IRKUTSK/MOSCOW, July 31 (RIA Novosti) – Russian oil pipeline monopoly Transneft plans to boost the annual capacity of the East Siberia – Pacific Ocean (ESPO) pipeline by 80 percent to 67 million tons from 2018, the head of a Transneft subsidiary said Wednesday.

“As part of the ESPO expansion, we’ll build seven oil pumping stations, of which three are being constructed in Yakutia [northeast Russia]. From 2015, construction of four stations will be launched in the Irkutsk Region [East Siberia],” Vostoknefteprovod head Viktor Bronnikov said.

Transneft president adviser Igor Dyomin told the Prime news agency that a plan the company intended to approve in September envisaged the construction of three oil pumping stations in 2015 to boost the ESPO’s capacity for oil deliveries to refineries in Komsomolsk and Khabarovsk, in the Russian Far East, and for oil deliveries to Russia’s Pacific Port of Kozmino.

The other four oil pump stations will be built before the end of 2017 to pump oil exclusively to China, he said.

“The construction of these oil pumping stations will help increase the ESPO’s capacity to 67 million tons. But these plans have not been approved yet,” Dyomin said.

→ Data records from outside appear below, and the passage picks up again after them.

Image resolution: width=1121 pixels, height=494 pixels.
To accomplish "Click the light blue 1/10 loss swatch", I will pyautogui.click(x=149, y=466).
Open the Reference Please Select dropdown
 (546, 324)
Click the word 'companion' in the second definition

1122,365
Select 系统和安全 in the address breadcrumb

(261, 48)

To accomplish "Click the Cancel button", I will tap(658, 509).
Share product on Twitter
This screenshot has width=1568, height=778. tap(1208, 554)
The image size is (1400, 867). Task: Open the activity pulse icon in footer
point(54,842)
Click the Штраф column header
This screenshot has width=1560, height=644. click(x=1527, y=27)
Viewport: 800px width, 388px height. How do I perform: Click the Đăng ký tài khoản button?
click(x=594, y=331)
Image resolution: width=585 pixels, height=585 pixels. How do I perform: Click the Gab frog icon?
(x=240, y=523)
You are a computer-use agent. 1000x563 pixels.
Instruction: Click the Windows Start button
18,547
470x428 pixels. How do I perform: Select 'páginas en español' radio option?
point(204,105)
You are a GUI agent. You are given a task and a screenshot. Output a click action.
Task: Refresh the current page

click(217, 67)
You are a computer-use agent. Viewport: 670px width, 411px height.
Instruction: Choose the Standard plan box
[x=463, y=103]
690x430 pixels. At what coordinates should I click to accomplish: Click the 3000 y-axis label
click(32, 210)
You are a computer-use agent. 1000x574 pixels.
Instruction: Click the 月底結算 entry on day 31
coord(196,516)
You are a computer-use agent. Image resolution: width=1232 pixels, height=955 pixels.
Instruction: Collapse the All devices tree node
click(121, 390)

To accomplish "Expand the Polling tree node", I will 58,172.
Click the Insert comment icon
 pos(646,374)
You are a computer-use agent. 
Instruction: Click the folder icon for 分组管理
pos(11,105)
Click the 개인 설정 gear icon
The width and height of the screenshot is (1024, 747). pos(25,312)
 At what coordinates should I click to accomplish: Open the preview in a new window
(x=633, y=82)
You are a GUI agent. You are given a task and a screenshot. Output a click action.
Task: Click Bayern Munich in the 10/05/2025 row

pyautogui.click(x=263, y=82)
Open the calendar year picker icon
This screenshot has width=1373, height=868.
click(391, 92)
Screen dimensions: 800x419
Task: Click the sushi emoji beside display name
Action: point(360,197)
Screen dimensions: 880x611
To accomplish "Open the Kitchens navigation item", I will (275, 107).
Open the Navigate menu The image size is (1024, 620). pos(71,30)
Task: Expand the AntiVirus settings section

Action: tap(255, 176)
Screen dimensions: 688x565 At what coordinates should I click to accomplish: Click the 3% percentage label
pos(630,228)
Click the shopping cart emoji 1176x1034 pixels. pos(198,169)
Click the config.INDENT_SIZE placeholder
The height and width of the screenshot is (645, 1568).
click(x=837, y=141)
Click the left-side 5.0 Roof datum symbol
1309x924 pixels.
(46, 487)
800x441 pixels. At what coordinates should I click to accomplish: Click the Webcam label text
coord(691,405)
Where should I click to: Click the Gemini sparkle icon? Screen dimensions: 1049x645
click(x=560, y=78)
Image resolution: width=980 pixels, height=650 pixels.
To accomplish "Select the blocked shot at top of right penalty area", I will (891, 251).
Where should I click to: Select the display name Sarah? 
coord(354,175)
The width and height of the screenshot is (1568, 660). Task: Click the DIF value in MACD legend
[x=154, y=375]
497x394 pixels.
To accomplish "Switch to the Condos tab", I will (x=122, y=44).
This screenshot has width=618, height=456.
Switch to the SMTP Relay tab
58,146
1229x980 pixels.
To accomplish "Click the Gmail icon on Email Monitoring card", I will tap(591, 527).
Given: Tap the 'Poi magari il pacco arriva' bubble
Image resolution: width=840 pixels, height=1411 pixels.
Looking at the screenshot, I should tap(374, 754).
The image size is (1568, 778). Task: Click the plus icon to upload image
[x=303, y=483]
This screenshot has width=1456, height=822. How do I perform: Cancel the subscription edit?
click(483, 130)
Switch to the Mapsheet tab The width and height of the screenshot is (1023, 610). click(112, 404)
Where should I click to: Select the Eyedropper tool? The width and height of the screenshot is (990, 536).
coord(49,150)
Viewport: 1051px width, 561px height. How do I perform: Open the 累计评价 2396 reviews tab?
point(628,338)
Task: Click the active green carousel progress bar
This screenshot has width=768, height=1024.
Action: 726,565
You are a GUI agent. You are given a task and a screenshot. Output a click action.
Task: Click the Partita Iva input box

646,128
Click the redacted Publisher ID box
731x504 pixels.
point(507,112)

On December 25, 2012, Transneft launched the second leg of the pipeline, the so-called ESPO-2, which links Skovorodino, the terminus of the ESPO-1 pipeline, to the Pacific port of Kozmino.

Construction of the ESPO-2 started on January 14, 2010, two weeks after the first leg began operation. The second leg is expected to pump 30 million tons of oil annually with eventual expansion of capacity to 50 million tons.

The first leg of the pipeline is designed to pump 30 million metric tons of Siberian oil to China, Japan and South Korea.